YOUR OBJECTIVE>
Each entry that follows is to be duplicated exactly, without its images.
============
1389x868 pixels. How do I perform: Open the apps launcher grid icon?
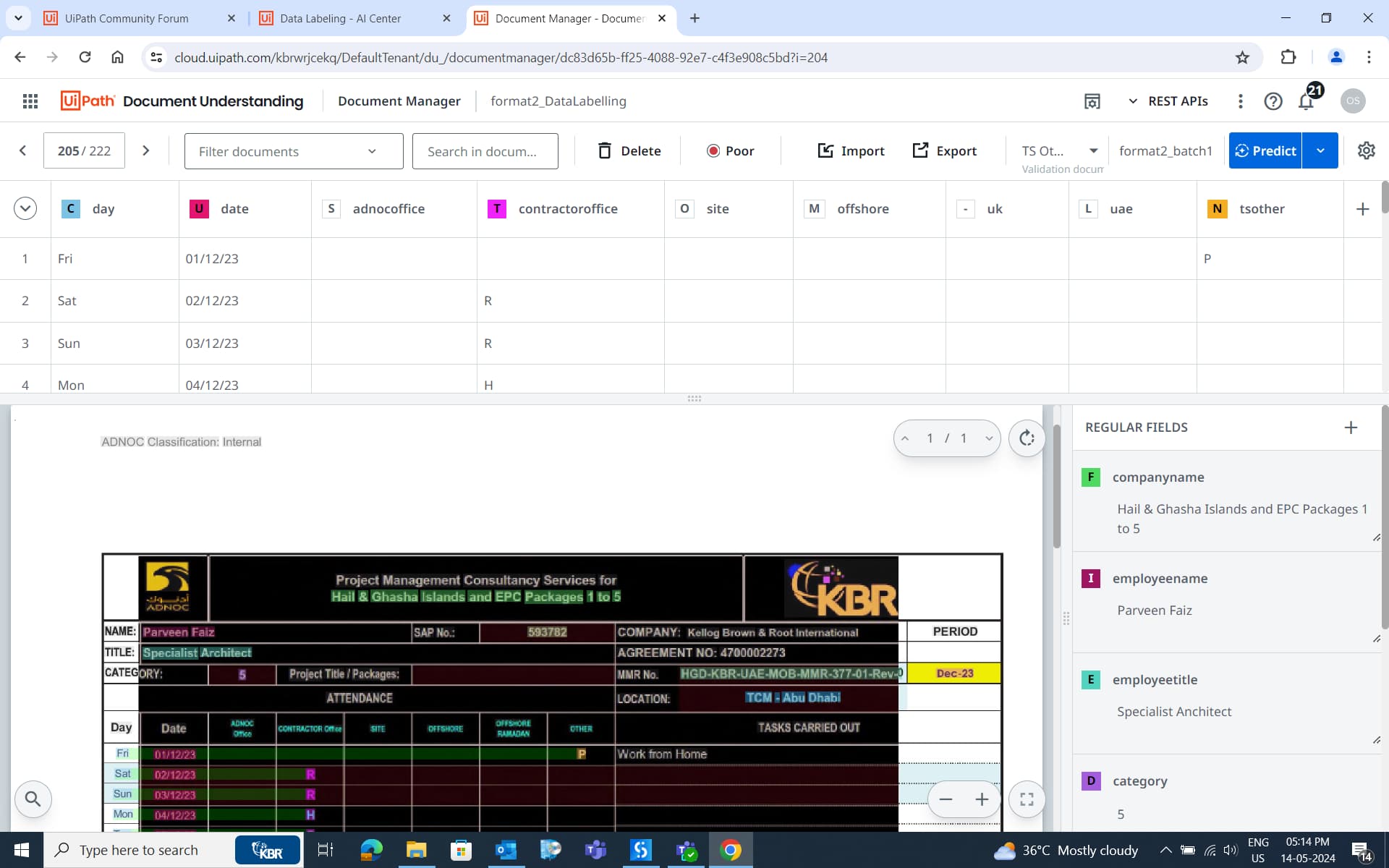pos(30,101)
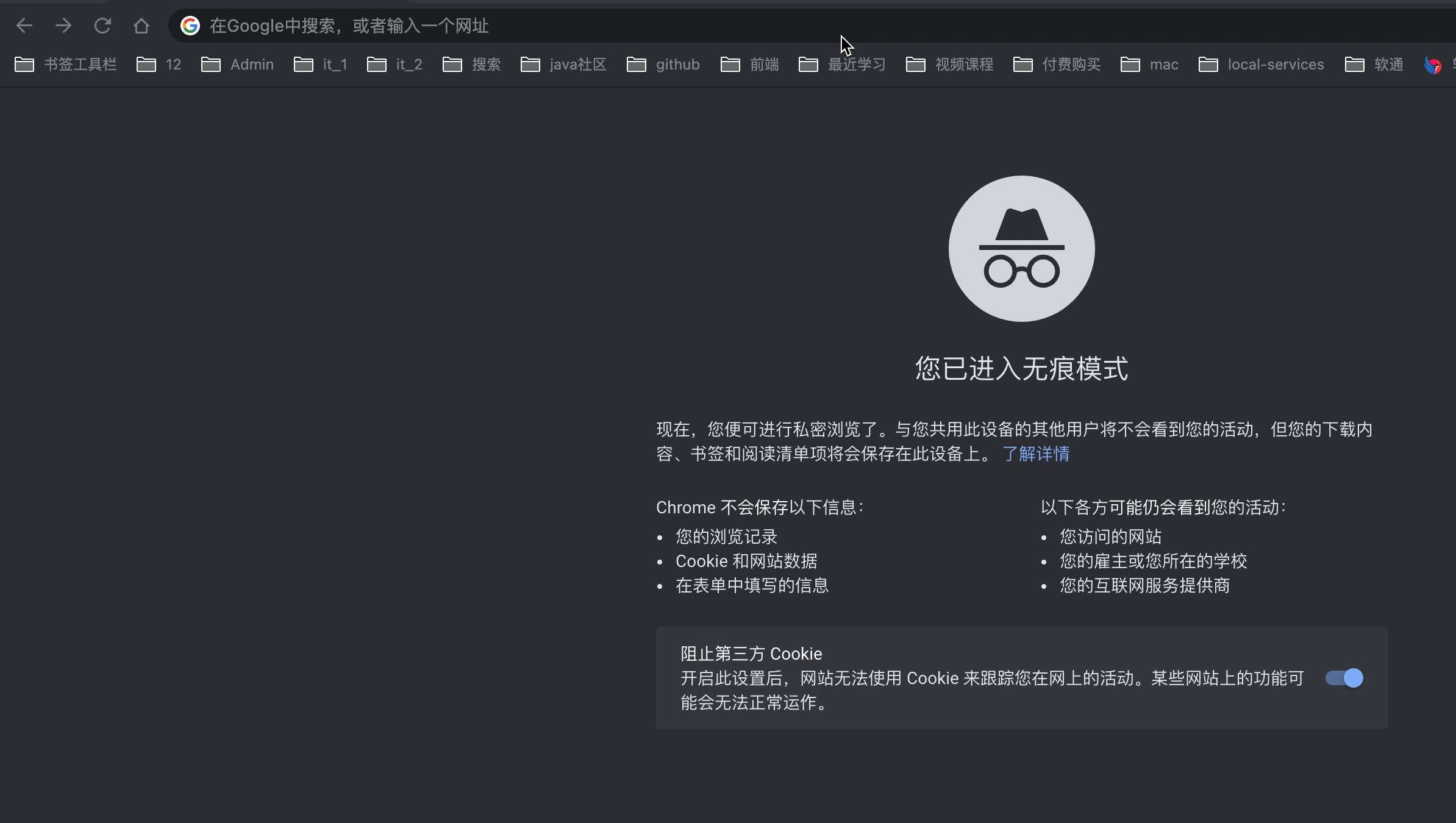Open the colorful bird favicon bookmark
The image size is (1456, 823).
[1433, 64]

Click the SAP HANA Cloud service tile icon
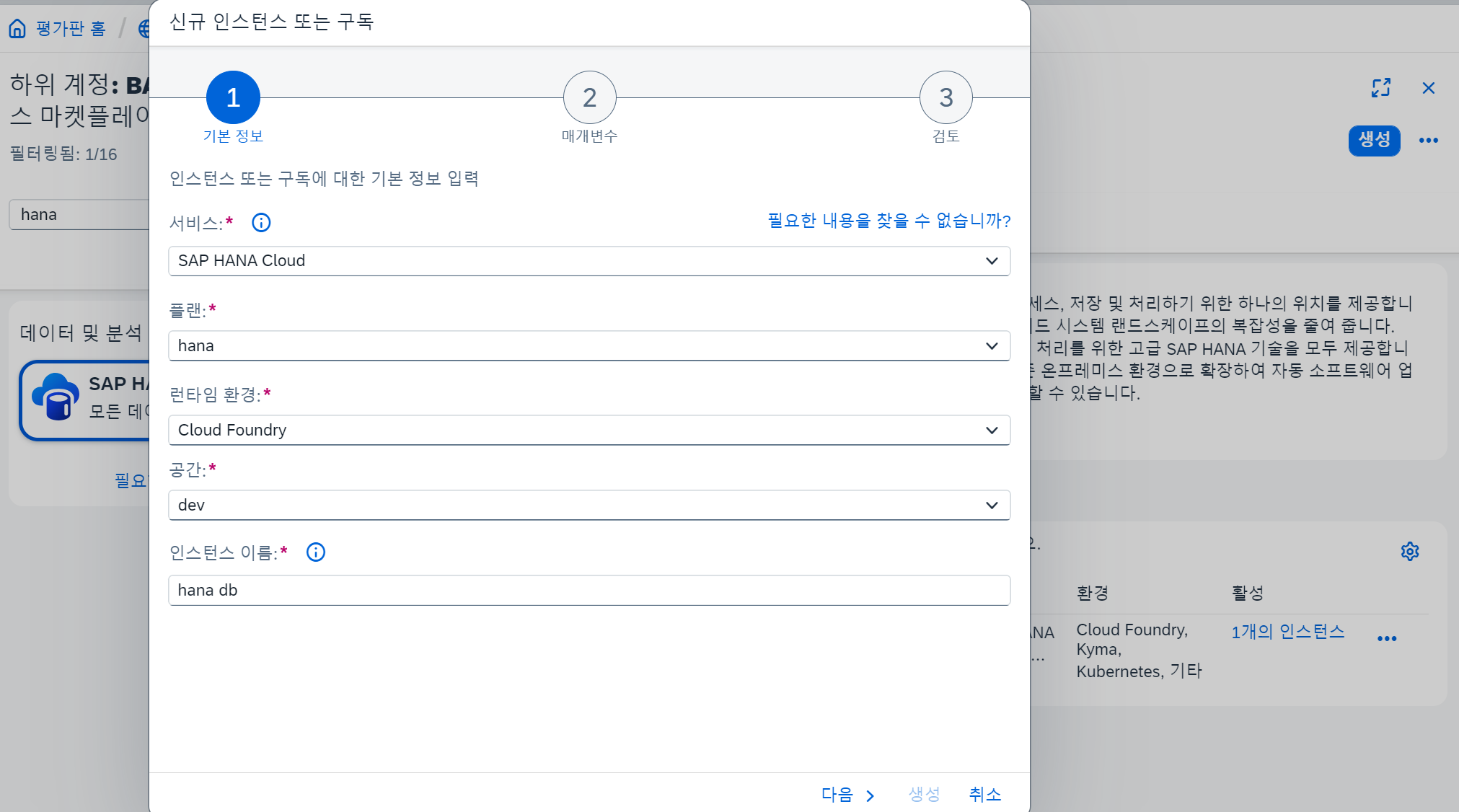click(56, 397)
============
WRITTEN ANSWER>
1389x868 pixels. How do I perform: Open the apps launcher grid icon?
pos(30,101)
Open the colorful bird favicon bookmark
The image size is (1456, 823).
[1433, 64]

Click the SAP HANA Cloud service tile icon
click(56, 397)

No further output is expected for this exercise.